Eduardo Abela
Harvest or Dance or Festival
Engraving, 20th Century, Cuban.
Submitted to the American National Committee of Engraving in the 1940’s for Graphic Art of the Western Hemisphere.
Image: 6 x 4
Paper: 11 5/8 x 8 5/8
Excellent condition.
Inventory Number: 10385
Pencil signed by artist.
Three figures in dance movements.
Eduardo Abela (San Antonio de los BaƱos, Cuba 1889 – Havana, Cuba 1965) studied at the San Alejandro Academy of Fine Arts, graduating in 1921. He lived in Spain from 1921 to 1924 and in France from 1927 to 1929 in an effort to expand his artistic and cultural horizons. In Paris, he socialized with a group of vanguard Cuban writers and artists that included Alejo Carpentier, who encouraged him to paint Cuban themes in addition to introducing him to the latest currents in art. After experimenting with various modern styles, Abela developed his own, influenced by Jules Pascin and Marc Chagall. His Parisian stay culminated with a show at Galerie Zak in November of 1929, where he unveiled a series of paintings and drawings inspired by the Afro-Cuban and Creole cultures.
Like many of his contemporaries,Abela “discovered” and integrated Cuba in his art while living abroad, motivated by nostalgia. Upon his return to Havana, Abela’s focus turned to political and social caricatures, inventing a character called El Bobo (The Fool), who appeared in El Diario de la Marina from 1930 to 1934. El Bobo quickly gained national recognition as a critical voice opposing the dictatorship of Gerardo Machado.
By the second half of the 1930’s, Abela returned to painting, employing a naturalistic style influenced by the Mexican Muralists, idealizing the Cuban peasant and countryside, as captured by the painting Los Guajiros(1938). In 1937, he was the director of the short-lived Free Studio of Painting and Sculpture, which offered an alternative to the elitist and highly structured artistic training of San Alejandro Academy. Abela served as Cuba’s cultural attache to Mexico from 1941 to 1946 and to Guatemala from 1947 to 1952. The last and most productive phase of his artistic career began in the early 1950s and lasted for a decade. This so-called “magic period” was characterized by an expressionistic representation of a fantasy world inhabited by women, children, and animals.

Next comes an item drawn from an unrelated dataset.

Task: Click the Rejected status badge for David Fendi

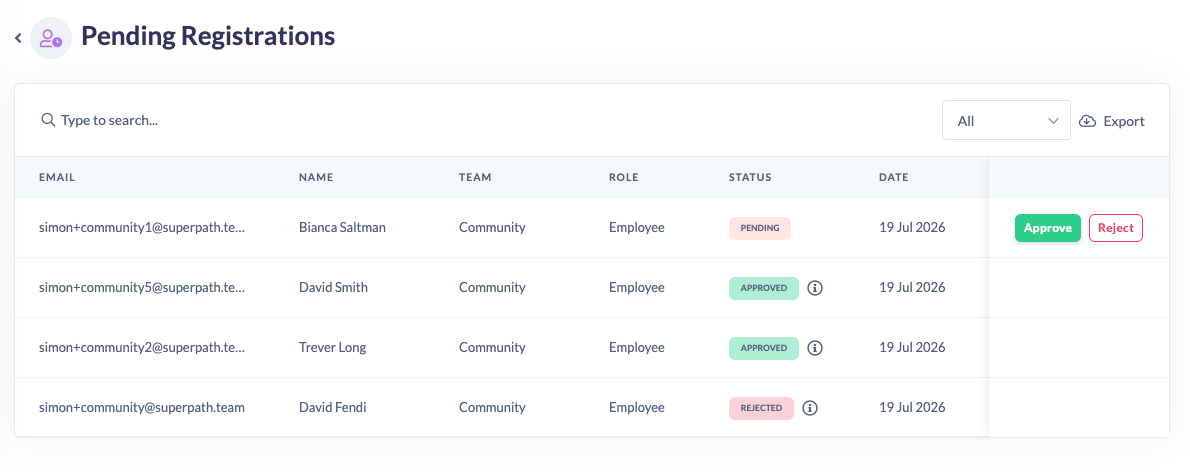Action: coord(761,408)
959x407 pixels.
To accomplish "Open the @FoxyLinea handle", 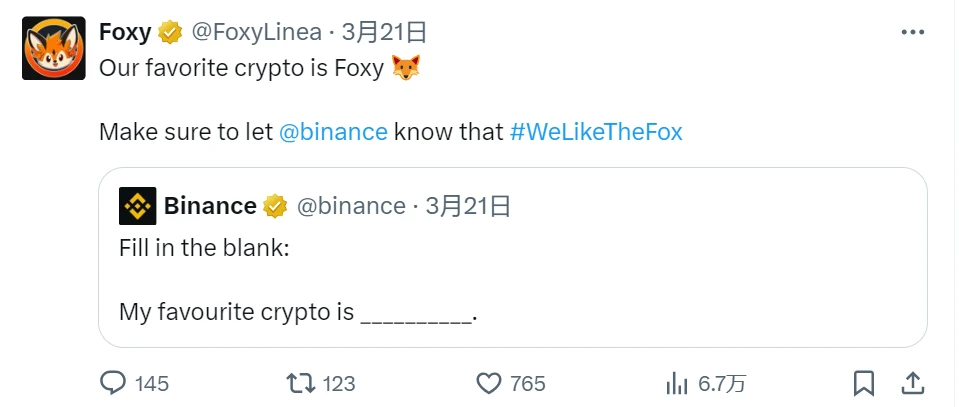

The paintings and caricatures of Abela have been extensively exhibited in Havana since the 1920s, and to a lesser extent in Spain, France, Mexico, Guatemala, and the United States. He won several awards for his paintings, including prizes at the National Salons of 1938 and 1956. His works are housed in numerous private collections in Cuba, where he is also well represented at the National Museum in Havana. Outside of Cuba, his paintings reside in private collections in the Caribbean, Central America, the United States, Spain, and France.